Note that logs are near real-time, but not necessarily up to the exact moment. Real-time support will be released in early 2024.
To access the API Logs, go to Settings › API Logs.
API log details
The timeline aggregates API calls into successful calls, calls with errors and calls with warnings. Hover over a bar for more details.
Below the timeline a table lists the recent API calls that occurred in the selected time range. Press Load More to see more API calls.

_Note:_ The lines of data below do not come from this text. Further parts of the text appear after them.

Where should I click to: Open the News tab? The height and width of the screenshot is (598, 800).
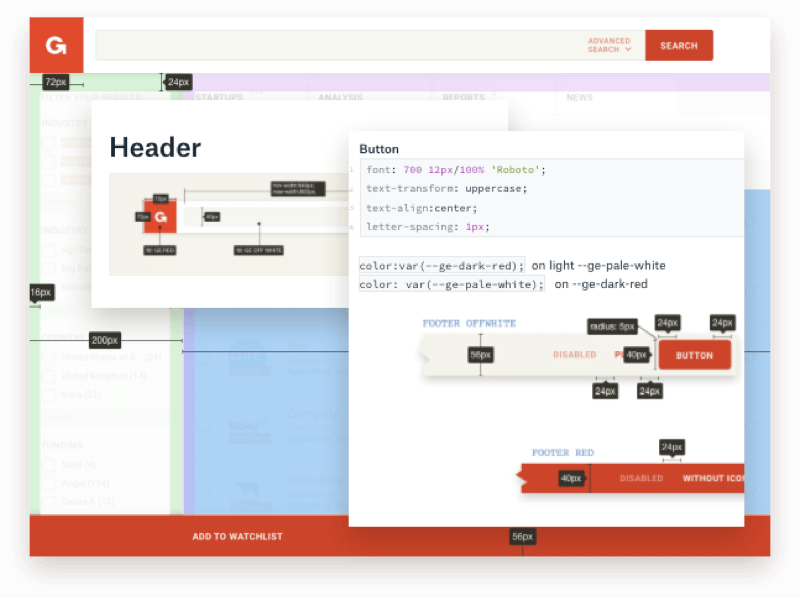click(x=579, y=97)
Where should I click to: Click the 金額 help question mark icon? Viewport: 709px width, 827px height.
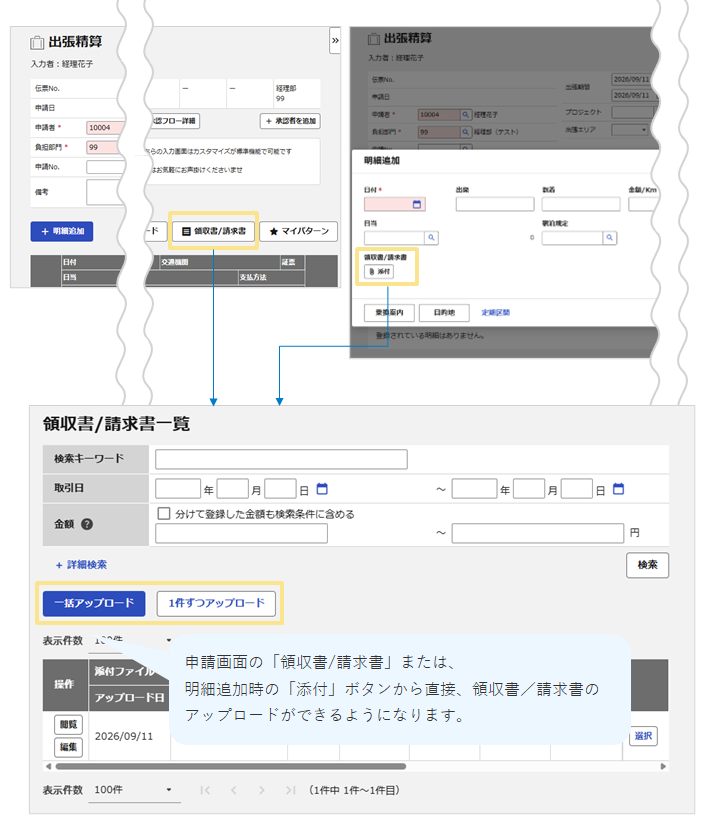point(87,524)
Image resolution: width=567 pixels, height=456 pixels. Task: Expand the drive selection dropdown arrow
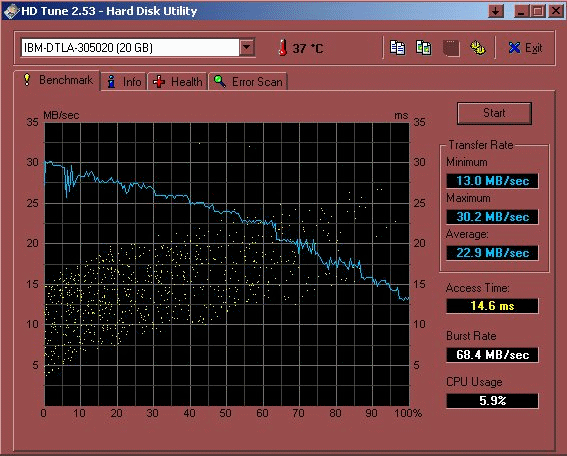(247, 47)
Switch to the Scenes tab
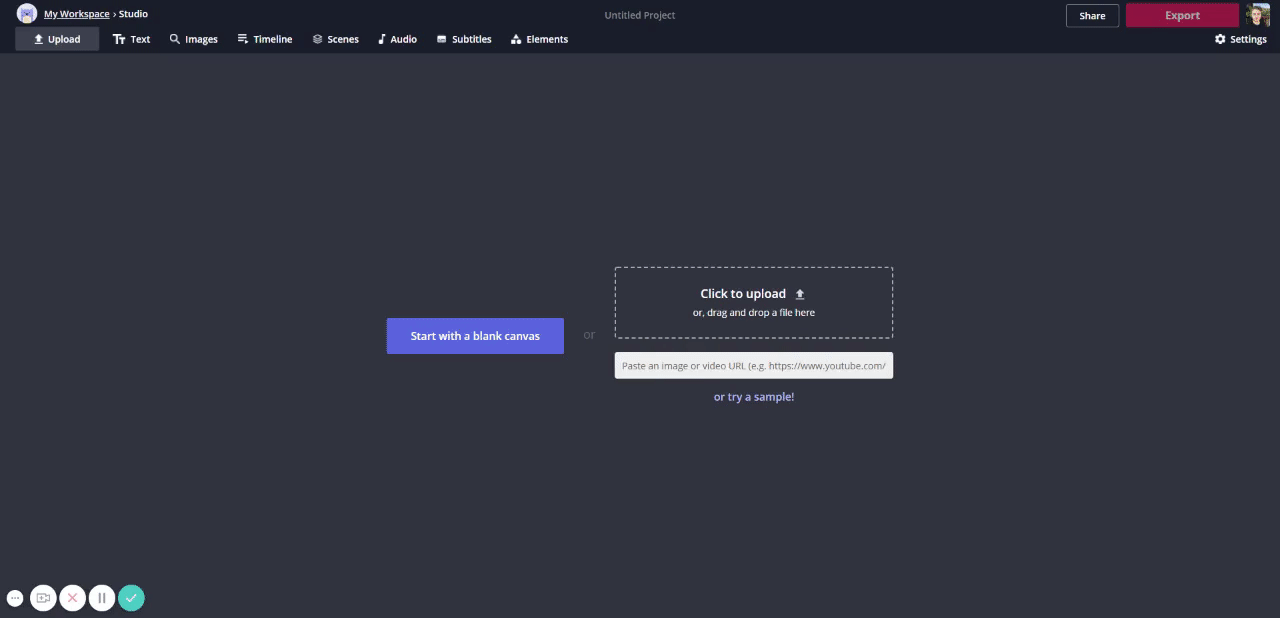This screenshot has height=618, width=1280. [335, 39]
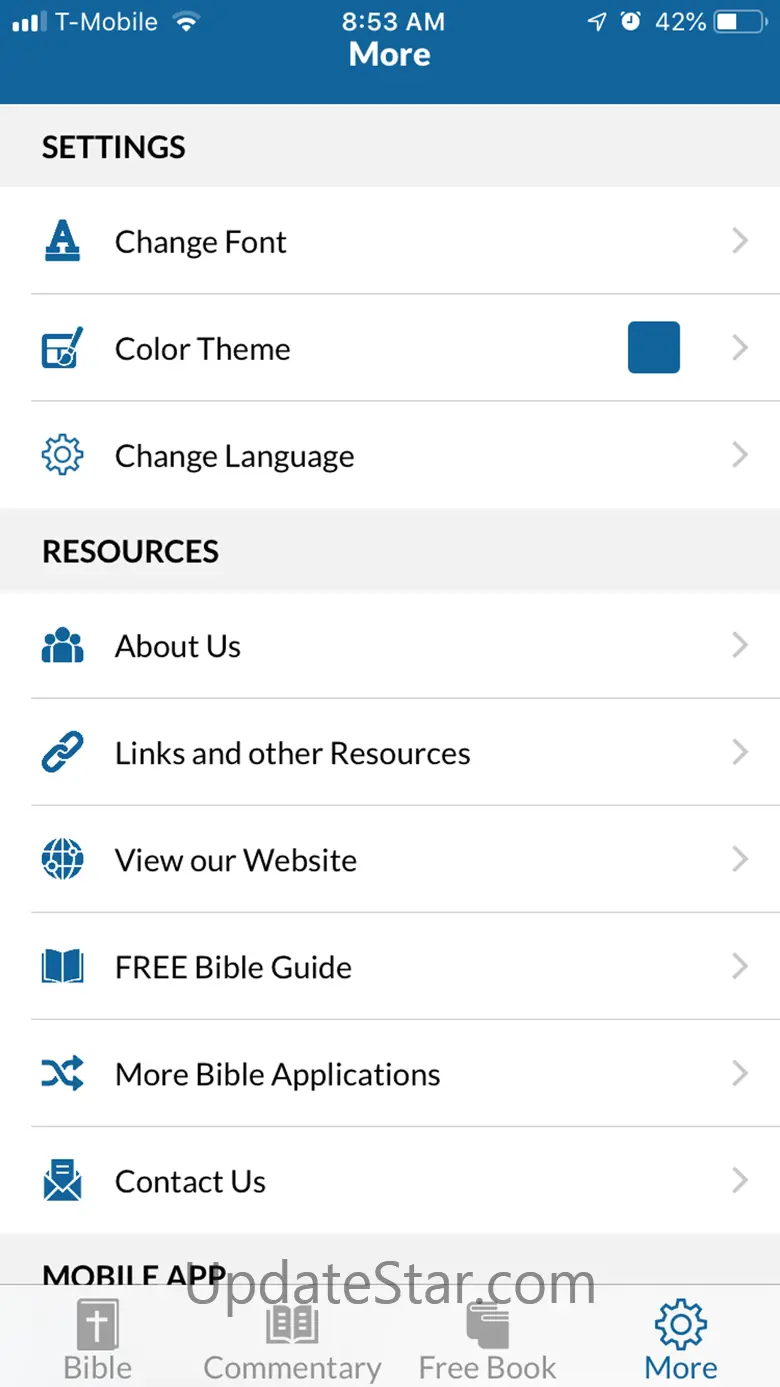Image resolution: width=780 pixels, height=1387 pixels.
Task: Select the blue color theme swatch
Action: coord(654,348)
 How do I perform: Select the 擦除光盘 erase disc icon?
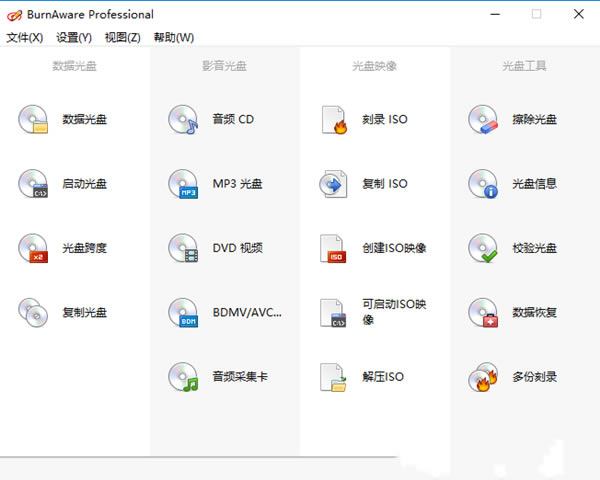[483, 120]
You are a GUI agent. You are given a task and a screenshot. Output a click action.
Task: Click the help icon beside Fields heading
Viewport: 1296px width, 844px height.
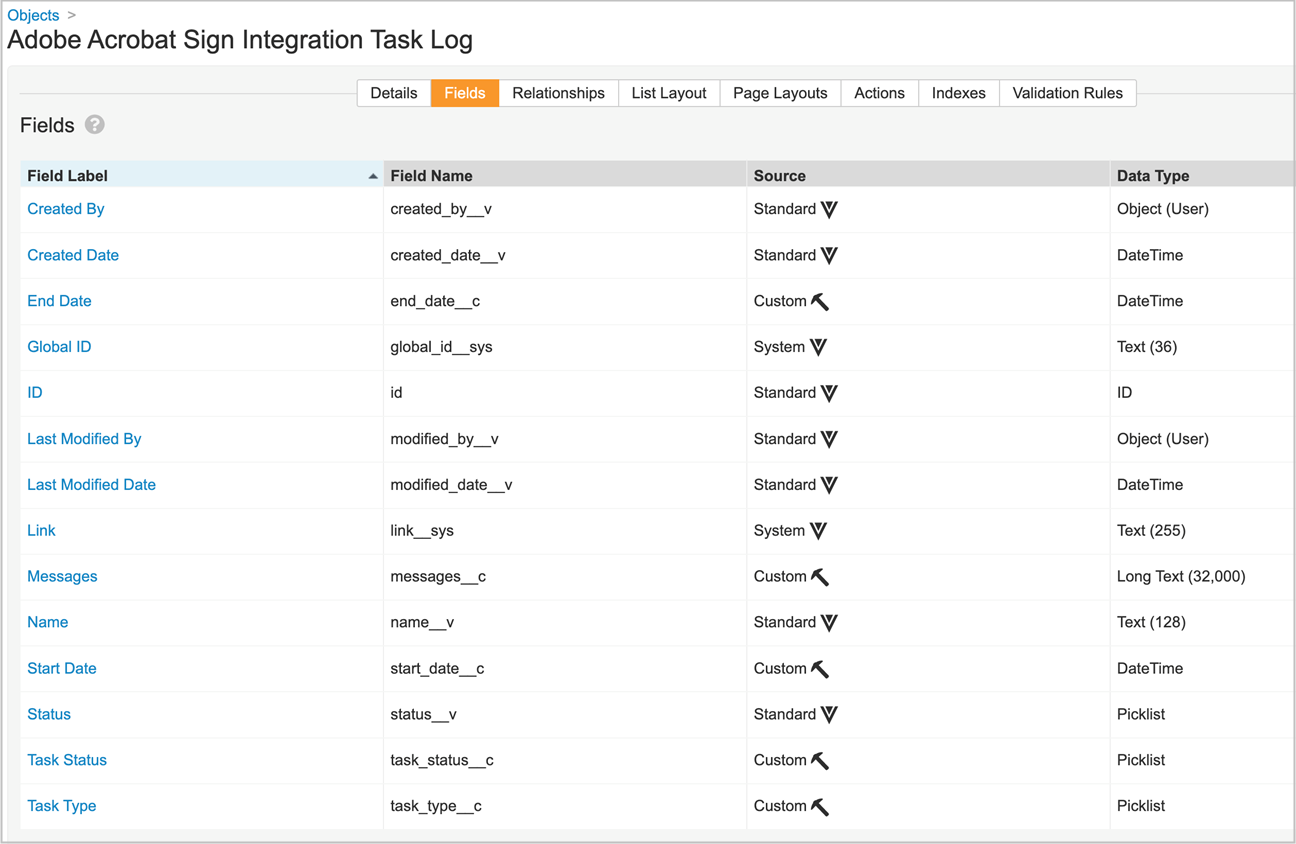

The following fields are available. To display more fields, click Columns at the top of the API Logs page.
Column |
Details |
---|---|
Endpoint |
The type of API calls, such as choose or pageview |
Detail |
Details about the request type, such as what type of event was called |
Request ID |
A unique identifier for each API call |
Status |
Displays the status code. 200 or 204 means everything was ok. Other codes are described next to the code. |
User ID |
The user ID provided in the API request |
Session ID |
The session ID provided in the API request |
Timestamp |
Displayed in seconds granularity |
Request Duration |
The time the request took in Dynamic Yield’s servers (excludes time spent in transit) |
You can drill down on any API call to view more details by clicking anywhere in the row. This response is only available for logs that are under 32 KB. If the response exceeds this limit - it will not appear at all in the log (it doesn't mean that there was an error in the response itself or that it was not delivered properly).
Selecting a time range
You specify the time range by using the date picker:
You can also zoom in on a specific time range by clicking and dragging a box over the range you want.
A banner indicating the time range you set will appear. You can undo the zoom by clicking X.
Filter log
Click the filters on the right to filter the API calls by date, duration, type, status, or errors. The number of calls per filter appears next to each filter option.
Multiple selections under the same filter type (e.g. Choose and Pageview under Type) are considered as "OR"; while multiple selections under different filter types (e.g. Pageview under Type and Error under Status) are considered as "AND".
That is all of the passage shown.